Iowa Secretary of Agriculture Bill Northey has commented on the Iowa Crops and Weather report released by the USDA National Agricultural Statistical Service. The report is released weekly from April through October.
“Unfortunately, strong storms continued to roll across the state, causing isolated damage and leaving fields very wet and drowning out some crops,” Northey said. “Between the wet spots crops remain in pretty good condition, with 79 percent of corn and 75 percent of beans rated in good to excellent condition.”
The weekly report is also available on the Iowa Department of Agriculture and Land Stewardship’s website at www.IowaAgriculture.gov or on USDA’s site at www.nass.usda.gov/ia. The report summary follows here:
Recurring precipitation continued to limit fieldwork in Iowa during the week ending June 29, 2014, according to the USDA, National Agricultural Statistics Service. Statewide there were just 2.2 days suitable for fieldwork. A few producers were able to do a little spraying and herbicide application between storms.
Precipitation raised soil moisture levels again this week. Topsoil moisture levels rated 0 percent very short, 3 percent short, 61 percent adequate, and 36 percent surplus. Subsoil moisture levels rated 1 percent very short, 9 percent short, 68 percent adequate, and 22 percent surplus. With the exception of southeast Iowa, every district in the state had over one-quarter of its topsoil in surplus condition.
There were isolated reports of corn silking. Corn condition rated 1 percent very poor, 4 percent poor, 16 percent fair, 56 percent good, and 23 percent excellent. Six percent of the soybean acreage was blooming, 10 days ahead of the previous year but 2 days behind normal. Soybean condition rated 1 percent very poor, 5 percent poor, 19 percent fair, 57 percent good, and 18 percent excellent. Eighty-six percent of the oat crop has headed, 4 percentage points above last year but 2 percentage points behind five-year average. Eleven percent of the oat acreage has turned color, 5 percentage points ahead of last year but 13 percentage points behind average. Oat condition rated 0 percent very poor, 2 percent poor, 24 percent fair, 61 percent good, and 13 percent excellent.
The first cutting of alfalfa hay was 90 percent complete, 3 percentage points ahead of both last year and average. Hay condition was rated 1 percent very poor, 5 percent poor, 26 percent fair, 52 percent good, and 16 percent excellent. Pasture condition rated 1 percent very poor, 3 percent poor, 22 percent fair, 53 percent good, and 21 percent excellent. Livestock conditions were reported as good except for dealing with increased insect pressure and flooded pastures and feedlots.

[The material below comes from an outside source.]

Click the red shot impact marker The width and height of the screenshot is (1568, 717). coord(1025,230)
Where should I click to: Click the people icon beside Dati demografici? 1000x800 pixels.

Iowa Preliminary Weather Summary
By Harry Hillaker, State Climatologist, Iowa Department of Agriculture & Land Stewardship
It was another very wet week across much of Iowa. Most of the rain fell in three events with each bringing rain to most of the state. The first event on Sunday (22nd) brought greatest rains to southeast Iowa with up to 3.85 inches of rain reported in Burlington. The second event from Thursday (26th) morning through Friday (27th) afternoon brought the heaviest rains to central Iowa with 5.45 inches at Adel (Dallas Co.) and 5.40 inches at Maxwell (Story Co.). The last event on Saturday (28th) brought widespread rain to the east two-thirds of the state with a maximum total of 2.62 inches just west of Osceola. Additional locally heavy rain fell after the cut-off for this report on Sunday (29th) night and Monday (30th). Weekly rain totals varied from 0.17 inches at Lester in Lyon County to 7.60 inches at Maxwell. The statewide average precipitation was 2.22 inches or nearly double the weekly normal of 1.17 inches. Meanwhile, temperatures were near, or slightly above, normal throughout the week. Temperature extremes varied from morning lows of 55 degrees at Sac City on Tuesday (24th) morning, as well as at Atlantic, Audubon and Battle Creek on Wednesday (25th) morning to a Wednesday afternoon high of 89 degrees at Donnellson. Temperatures for the week as a whole averaged 0.6 degrees above normal. Preliminary data suggests this was the third wettest June in 141 years of Iowa rainfall records (behind 1947 and 2010).